I'm feeling ambivalent about my membership. I keep hearing through writers groups and web sites that as an author I "must" have a page on Facebook. I "must" create a presence in an arena that draws 65 million. Fine. That part makes sense. Out of 65 million, there's got to be a cat lover or two out there who would like to buy my book.
But like everything online, you can't just pop a page up and expect people to show. You have to make the time to create an interesting, readable page that draws people in and keeps them coming back. You have to search out friends and list them on your page to prove to the world that you are, indeed, capable of attracting and retaining friends. You have to add photos, new content, and check in frequently.
Blah, blah, blah.
I am what is known as a "late adapter." Or rather, a reluctant late adapter. I'll eventually embrace a new technology, but I am going to bitch and complain the entire time I do. And so it is with Facebook. I posted a profile and slapped my picture up there. I listed some books and movies I like. Now what? I have to search out high school friends I've ignored for 20 years and say, "Hey, want to best buds and link to my page?" Yech.
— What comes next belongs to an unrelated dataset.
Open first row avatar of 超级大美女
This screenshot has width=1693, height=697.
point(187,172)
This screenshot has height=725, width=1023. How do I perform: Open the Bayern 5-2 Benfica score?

At times like this, I long to be my friend Melody who adores exploring all things new, fun, and web-related. She wouldn't collapse sobbing over her computer after 20 minutes spent attempting to figure out how to set up a business page on the site. She wouldn't curse the man-children who came up with this site in the first place. And she would possess an attitude of positive open mindedness that she would soon not only grasp but enjoy said technology.
I am not Melody.
But my page is up and that is progress. I will wait a few days before I log back on and once again attempt to figure out how to set up a page that sends people to my Lessons In Stalking website. Because, to be frank, I'm in this to sell books, not make friends. (I have enough trouble keeping up with the remaining 8 people out there still willing to associate with me on a semi-regular basis. Hand me 50 online friends and I will lose it.)
I may have to lighten up. Melody is already on Facebook and at lunch the other day she was explaining to me the "Poke" feature. If you want to say hi to someone you "poke" them online. I looked coldly at her. "There will be no poking in our Facebook relationship," I said. "One poke, and you are banned from the friendship list for life."
I think I'd do better to just send out postcards. More my speed, dont'cha think?